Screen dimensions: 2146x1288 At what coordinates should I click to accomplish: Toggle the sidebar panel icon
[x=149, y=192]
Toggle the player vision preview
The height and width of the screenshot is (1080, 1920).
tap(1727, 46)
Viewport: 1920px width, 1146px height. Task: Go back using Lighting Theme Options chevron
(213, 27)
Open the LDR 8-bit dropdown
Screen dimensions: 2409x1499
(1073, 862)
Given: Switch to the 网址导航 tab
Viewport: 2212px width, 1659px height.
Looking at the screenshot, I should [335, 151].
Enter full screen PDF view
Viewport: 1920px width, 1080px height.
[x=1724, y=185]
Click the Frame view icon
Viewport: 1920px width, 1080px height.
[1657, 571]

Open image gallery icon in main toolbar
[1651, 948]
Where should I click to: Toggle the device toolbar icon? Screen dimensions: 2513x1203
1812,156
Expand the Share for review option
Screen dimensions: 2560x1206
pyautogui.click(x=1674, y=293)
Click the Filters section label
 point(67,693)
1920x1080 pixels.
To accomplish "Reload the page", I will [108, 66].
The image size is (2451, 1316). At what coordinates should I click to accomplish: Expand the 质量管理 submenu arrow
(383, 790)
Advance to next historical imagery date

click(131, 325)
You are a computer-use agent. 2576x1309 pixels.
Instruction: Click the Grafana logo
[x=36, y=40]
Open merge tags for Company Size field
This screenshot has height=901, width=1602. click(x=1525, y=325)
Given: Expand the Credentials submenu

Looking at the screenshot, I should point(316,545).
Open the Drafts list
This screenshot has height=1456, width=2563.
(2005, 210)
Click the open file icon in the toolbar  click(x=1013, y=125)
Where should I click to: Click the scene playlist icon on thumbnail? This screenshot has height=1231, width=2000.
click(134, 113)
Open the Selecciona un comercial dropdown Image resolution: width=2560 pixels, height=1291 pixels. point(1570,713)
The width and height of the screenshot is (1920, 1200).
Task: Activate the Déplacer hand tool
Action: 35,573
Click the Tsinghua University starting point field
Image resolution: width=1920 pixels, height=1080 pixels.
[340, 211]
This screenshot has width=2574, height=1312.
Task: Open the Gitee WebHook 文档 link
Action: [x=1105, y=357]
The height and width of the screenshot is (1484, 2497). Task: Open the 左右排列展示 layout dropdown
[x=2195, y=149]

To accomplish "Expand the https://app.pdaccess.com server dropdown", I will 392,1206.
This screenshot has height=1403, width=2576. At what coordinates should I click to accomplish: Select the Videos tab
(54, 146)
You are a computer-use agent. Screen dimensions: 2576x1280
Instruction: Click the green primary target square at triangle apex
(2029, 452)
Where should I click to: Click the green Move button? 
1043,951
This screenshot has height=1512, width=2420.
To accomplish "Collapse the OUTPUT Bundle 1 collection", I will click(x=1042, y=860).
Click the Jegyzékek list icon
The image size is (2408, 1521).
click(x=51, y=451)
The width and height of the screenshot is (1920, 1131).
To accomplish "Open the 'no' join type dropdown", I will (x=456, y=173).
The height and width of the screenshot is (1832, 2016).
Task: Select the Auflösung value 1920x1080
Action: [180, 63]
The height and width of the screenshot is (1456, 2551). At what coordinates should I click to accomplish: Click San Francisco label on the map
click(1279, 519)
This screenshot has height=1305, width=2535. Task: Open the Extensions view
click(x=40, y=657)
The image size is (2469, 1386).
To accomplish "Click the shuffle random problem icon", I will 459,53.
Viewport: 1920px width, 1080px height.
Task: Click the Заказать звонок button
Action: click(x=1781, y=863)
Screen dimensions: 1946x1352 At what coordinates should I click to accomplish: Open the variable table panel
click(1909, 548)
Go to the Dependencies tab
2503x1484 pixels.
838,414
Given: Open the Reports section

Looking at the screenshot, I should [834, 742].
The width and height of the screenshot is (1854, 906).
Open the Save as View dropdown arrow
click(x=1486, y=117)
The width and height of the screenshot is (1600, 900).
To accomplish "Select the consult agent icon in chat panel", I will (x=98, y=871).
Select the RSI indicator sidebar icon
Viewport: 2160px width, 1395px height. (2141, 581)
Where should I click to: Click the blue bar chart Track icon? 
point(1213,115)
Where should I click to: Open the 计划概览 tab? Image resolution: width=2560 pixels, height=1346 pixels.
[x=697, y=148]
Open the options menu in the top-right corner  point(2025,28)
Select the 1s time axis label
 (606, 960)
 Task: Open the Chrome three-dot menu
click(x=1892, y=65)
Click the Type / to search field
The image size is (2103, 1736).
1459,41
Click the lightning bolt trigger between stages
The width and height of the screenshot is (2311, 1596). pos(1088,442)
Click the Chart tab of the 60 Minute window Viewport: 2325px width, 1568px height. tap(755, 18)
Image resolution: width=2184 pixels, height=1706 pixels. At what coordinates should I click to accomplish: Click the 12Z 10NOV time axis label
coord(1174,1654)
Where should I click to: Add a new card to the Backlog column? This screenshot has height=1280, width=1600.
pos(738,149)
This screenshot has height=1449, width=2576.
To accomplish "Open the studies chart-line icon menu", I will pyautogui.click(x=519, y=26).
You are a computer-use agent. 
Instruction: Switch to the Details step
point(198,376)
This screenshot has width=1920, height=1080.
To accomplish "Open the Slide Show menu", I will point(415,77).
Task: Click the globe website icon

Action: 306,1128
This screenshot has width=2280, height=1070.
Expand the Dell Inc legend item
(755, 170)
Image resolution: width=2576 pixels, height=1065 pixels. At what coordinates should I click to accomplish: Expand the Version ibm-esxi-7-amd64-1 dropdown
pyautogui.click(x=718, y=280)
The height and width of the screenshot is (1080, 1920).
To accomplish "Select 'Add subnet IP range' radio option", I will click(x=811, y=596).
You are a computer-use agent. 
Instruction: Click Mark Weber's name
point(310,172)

+ + +

**WHAT TO PRODUCE**.
Restate the listing exactly, starting at its first line and ending at the line where "Given: Switch to the 网址导航 tab" occurs; include both and no other lines.

**EXERCISE RESULT**.
Screen dimensions: 2146x1288 At what coordinates should I click to accomplish: Toggle the sidebar panel icon
[x=149, y=192]
Toggle the player vision preview
The height and width of the screenshot is (1080, 1920).
tap(1727, 46)
Viewport: 1920px width, 1146px height. Task: Go back using Lighting Theme Options chevron
(213, 27)
Open the LDR 8-bit dropdown
Screen dimensions: 2409x1499
(1073, 862)
Given: Switch to the 网址导航 tab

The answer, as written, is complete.